Presently, most aircraft operators are mandated to carry an ELT and have the option to choose between either a 121.5 MHz ELT or a 406 MHz ELT. The Federal Aviation Administration has studied the issue of mandating carriage of 406 MHz ELTs. The study indicates that 134 extra lives and millions of dollars in SAR resources could be saved per year. The only problem is that 406 MHz ELTs currently cost about $1,000 and 121.5 MHz ELTs cost around $250. It's easy to see one reason for the cost differential when you look at the numbers. However, no one can argue the importance of 406 MHz ELTs and the significant advantages they hold. There are currently 430,000 Cospas-Sarsat 406 MHz distress beacons in operation worldwide.
Due to the obvious advantages of 406 MHz beacons and the significant disadvantages to the older 121.5 MHz beacons, the International Cospas-Sarsat Program have made a decision to phase-out 121.5 MHz satellite alerting on February 1st, 2009. All pilots are highly encouraged both by NOAA and by the FAA to consider making the switch to 406!
Cospas-Sarsat made the decision to cease satellite processing on 121.5/243 MHz in response to guidance from the International Civil Aviation Organization (ICAO) and the International Maritime Organization (IMO). These United Nations organizations mandate safety requirements for aircraft and maritime vessels and have recognized the limitations of the 121.5/243 MHz beacons and the superior capabilities of the 406 MHz alerting system.
The digital 406 MHz beacons offer many advantages over analog 121.5/243 MHz beacons. With a 406 MHz beacon, the position of the distress can be relayed to rescue services more quickly, more reliably and with greater accuracy.
COMPARISON OF 406 MHz TO 121.5 MHz BEACON
Signal - 406 MHz Digital: unique identification, registration data provides information on the specific owner or aircraft
121.5 MHz Analog: no data encoded, higher false alert rate
Signal Power - 406MHz: 5 Watts pulse (strong output - 50 times stronger)
121.5 MHz: 0.1 Watts continuous (weak output - hard for satellites to detect)
Coverage - 406 MHz: Global (100% of the earth)
121.5 MHz: Regional (only 2/3 of the world is covered)
Position Accuracy - 406 MHz: Location within 1-3 NM, less than 6 square yards with GPS equipped beacons
121.5 MHz: Location within 12-15 NM (no GPS capability)
Alert Time - 406 MHz: Detection by geostationary satellites in less than 5 minutes worldwide
121.5 MHz: Waiting time for low earth orbiting satellite pass 45 minutes average
Doppler Position Ambiguity - 406 MHz: Resolution possible at first satellite pass
121.5 MHz: Two passes required to resolve position ambiguity
False Alerts - 406 MHz: 1 in 12 alerts are actual distress (low false alerts due to digital coded signals)
121.5 MHZ: Fewer than 2 in 1000 are actual distress (very high false alerts due to frequency interference)
With a 121.5/243 MHz beacon, only 1 alert out of every 500 alerts is a genuine distress situation.
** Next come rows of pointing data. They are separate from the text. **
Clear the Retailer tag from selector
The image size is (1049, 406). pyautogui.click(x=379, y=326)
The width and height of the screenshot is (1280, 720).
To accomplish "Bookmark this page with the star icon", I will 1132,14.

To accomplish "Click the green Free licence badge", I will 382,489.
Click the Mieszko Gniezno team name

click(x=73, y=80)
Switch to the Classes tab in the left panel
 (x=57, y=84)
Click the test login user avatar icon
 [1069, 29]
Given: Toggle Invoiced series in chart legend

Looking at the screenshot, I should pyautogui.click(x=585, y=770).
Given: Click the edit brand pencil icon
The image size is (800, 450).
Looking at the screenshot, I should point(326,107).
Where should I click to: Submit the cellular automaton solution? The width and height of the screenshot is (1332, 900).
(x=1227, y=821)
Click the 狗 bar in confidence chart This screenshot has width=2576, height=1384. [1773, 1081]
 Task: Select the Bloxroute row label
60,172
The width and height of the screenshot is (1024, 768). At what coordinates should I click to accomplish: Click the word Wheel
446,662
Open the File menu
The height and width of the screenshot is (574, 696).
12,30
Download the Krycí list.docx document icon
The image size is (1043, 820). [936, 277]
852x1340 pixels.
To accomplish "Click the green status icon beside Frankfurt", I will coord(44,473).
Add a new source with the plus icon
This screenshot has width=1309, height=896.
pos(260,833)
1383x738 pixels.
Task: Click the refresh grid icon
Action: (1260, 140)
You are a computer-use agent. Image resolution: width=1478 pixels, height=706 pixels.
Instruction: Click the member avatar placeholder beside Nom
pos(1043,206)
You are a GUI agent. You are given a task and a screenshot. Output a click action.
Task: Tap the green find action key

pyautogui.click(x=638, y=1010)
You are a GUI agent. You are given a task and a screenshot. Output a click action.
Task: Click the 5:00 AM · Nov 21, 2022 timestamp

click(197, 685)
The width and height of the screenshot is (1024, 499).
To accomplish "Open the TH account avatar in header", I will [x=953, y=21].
This has a significant effect on the resources of search and rescue (SAR) services. With 406 MHz beacons, false alerts have been considerably reduced (1 alert in 12 is genuine) and when properly registered can normally be resolved with a telephone call to the beacon owner using the encoded beacon identification. Consequently, real alerts can receive the attention they deserve.
When a 406 MHz beacon signal is received, SAR authorities can retrieve information from a registration database. This includes beacon owner contact information, emergency contact information, and vessel/aircraft identifying characteristics. Having this information allows SAR services to respond appropriately. Make sure your 406 MHz beacon is properly and accurately registered! To register, go to www.beaconregistration.noaa.gov.